The 850s are fine with latest firmware.

The crash during the updates...maybe the clashing Nvidia cards? Anyway, I disabled the old one and installed the new one.

The convenient thing I have noticed is that Win 8.1 has downloaded all my Win 10 settings from the cloud. Chrome also did so. So all my desktop settings, themes, Internet bookmarks, and passwords were ready after two passwords were typed.

Now I'm installing all my apps. Then I'll make another Winclone of the OS and apps.

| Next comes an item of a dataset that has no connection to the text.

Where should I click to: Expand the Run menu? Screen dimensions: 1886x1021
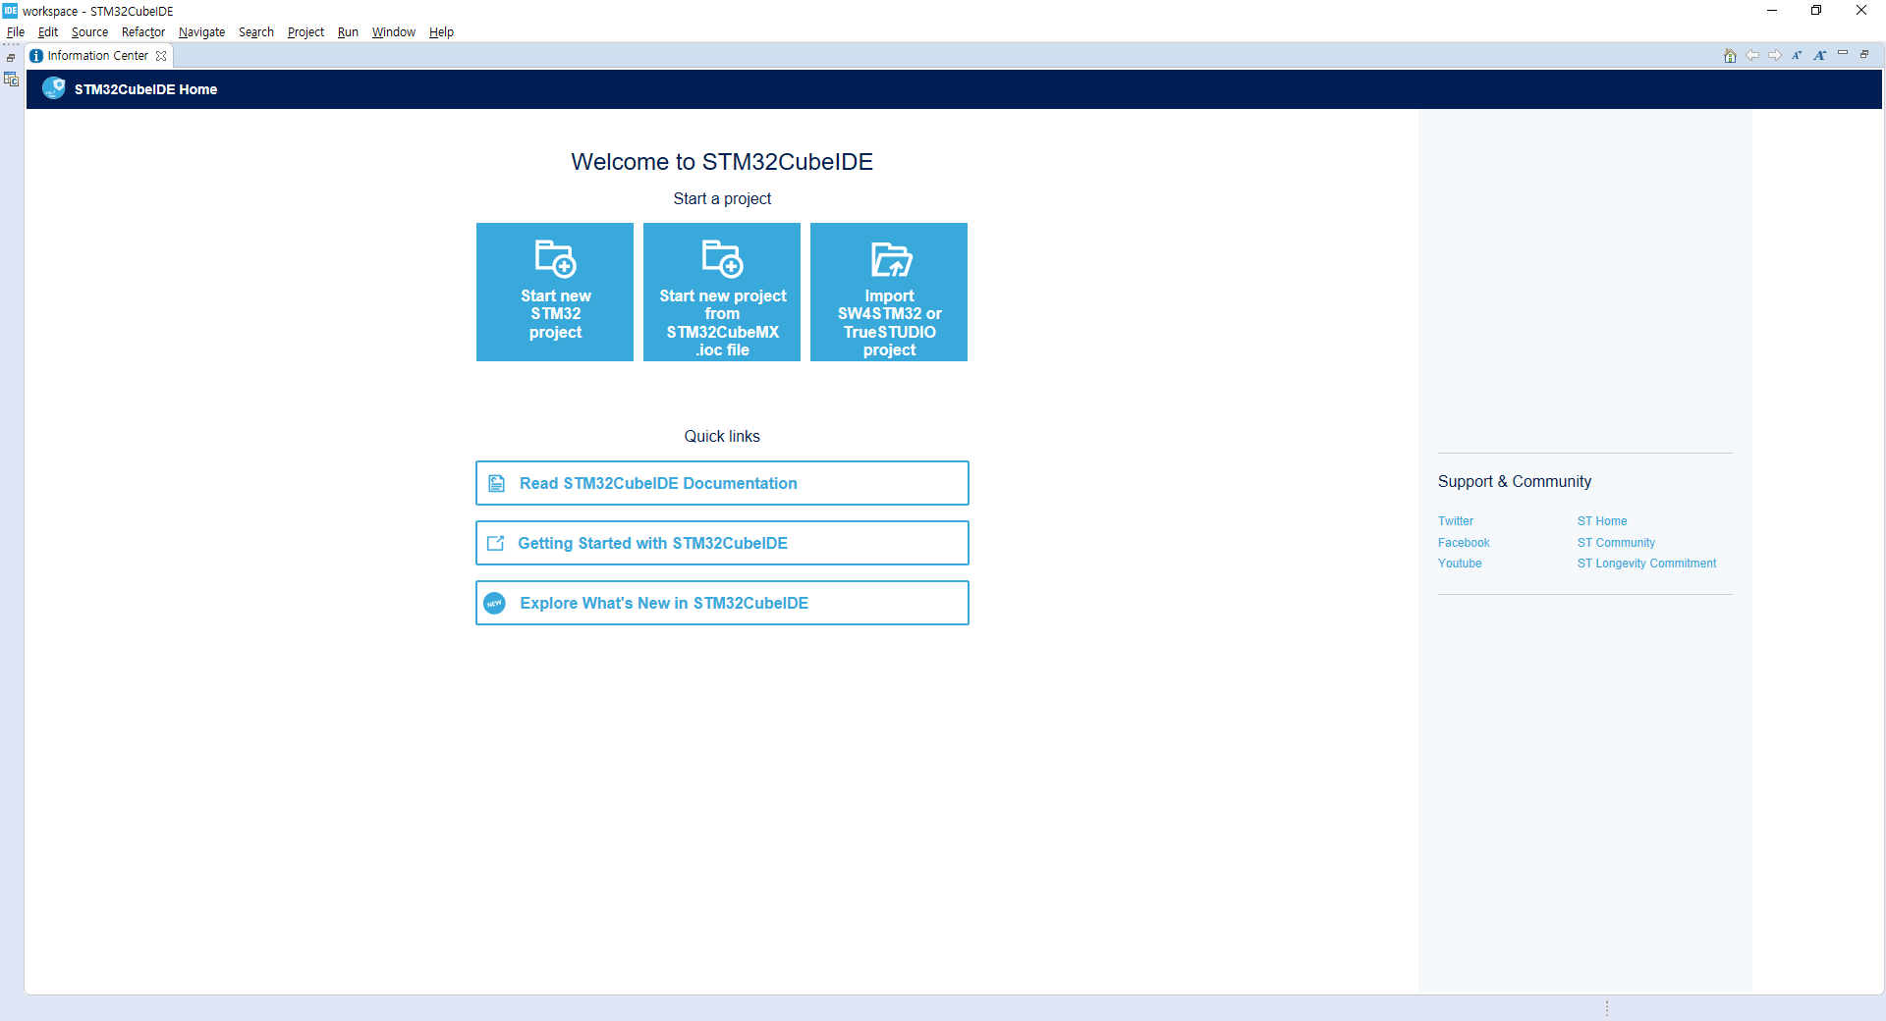coord(348,32)
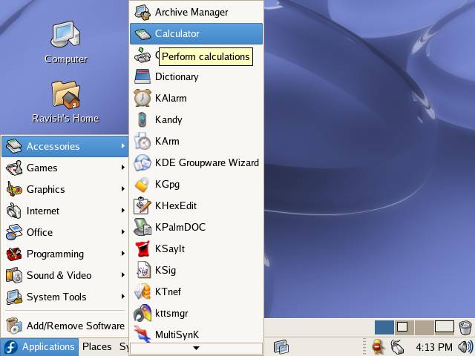Expand the Sound & Video submenu
Screen dimensions: 475x356
(x=64, y=275)
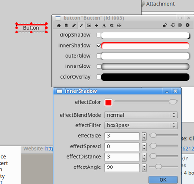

My Windows installation is on a 512 GB SSD and periodic WinClone images are about 25-30 GB without using the "Shrink Tool" to minimize the size for reinstallation on a smaller drive. So your results don't seem out of line. You could take another WinClone backup just to be sure, and compare file sizes. You may have more programs loaded than I do however, which would increase the file size.
 
Anyone of the above using Paragon software AND using Winclone?

Workaround: third-party NTFS drivers

Install third-party drivers on OS X that allow writing to NTFS partitions. Third-party drivers like NTFS for OS X, Paragon or Tuxera provide the necessary functionality for writing to NTFS partitions.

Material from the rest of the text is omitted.